**What is required:**
List every command-line option, with its value, that the FastDeploy API server page passes in its deployment command below.

**Document passage:**
Skip to content

OpenAI Protocol-Compatible API Server

FastDeploy provides a service-oriented deployment solution that is compatible with the OpenAI protocol. Users can quickly deploy it using the following command:

python -m fastdeploy.entrypoints.openai.api_server \
       --model baidu/ERNIE-4.5-0.3B-Paddle \
       --port 8188 --tensor-parallel-size 8 \
       --max-model-len 32768

For more usage methods of the command line during service deployment, refer to Parameter Descriptions.

Sending User Requests

The FastDeploy interface is compatible with the OpenAI protocol, allowing user requests to be sent directly using OpenAI's request method.

Here is an example of sending a user request using the curl command:

curl -X POST "http://0.0.0.0:8188/v1/chat/completions" \
-H "Content-Type: application/json" \
-d '{
  "messages": [
    {"role": "user", "content": "Hello!"}
  ]
}'

Here is an example of sending a user request using a Python script:

import openai
host = "0.0.0.0"
port = "8170"
client = openai.Client(base_url=f"http://{host}:{port}/v1", api_key="null")

response = client.chat.completions.create(
    model="null",
    messages=[
        {"role": "system", "content": "I'm a helpful AI assistant."},
        {"role": "user", "content": "Rewrite Li Bai's 'Quiet Night Thought' as a modern poem"},
    ],
    stream=True,
)
for chunk in response:
    if chunk.choices[0].delta:
        print(chunk.choices[0].delta.content, end='')
print('\n')

For a description of the OpenAI protocol, refer to the document OpenAI Chat Completion API.

**Data:**
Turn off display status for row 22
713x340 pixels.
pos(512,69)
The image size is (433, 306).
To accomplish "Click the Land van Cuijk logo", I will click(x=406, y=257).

**Written response:**
--model baidu/ERNIE-4.5-0.3B-Paddle
--port 8188
--tensor-parallel-size 8
--max-model-len 32768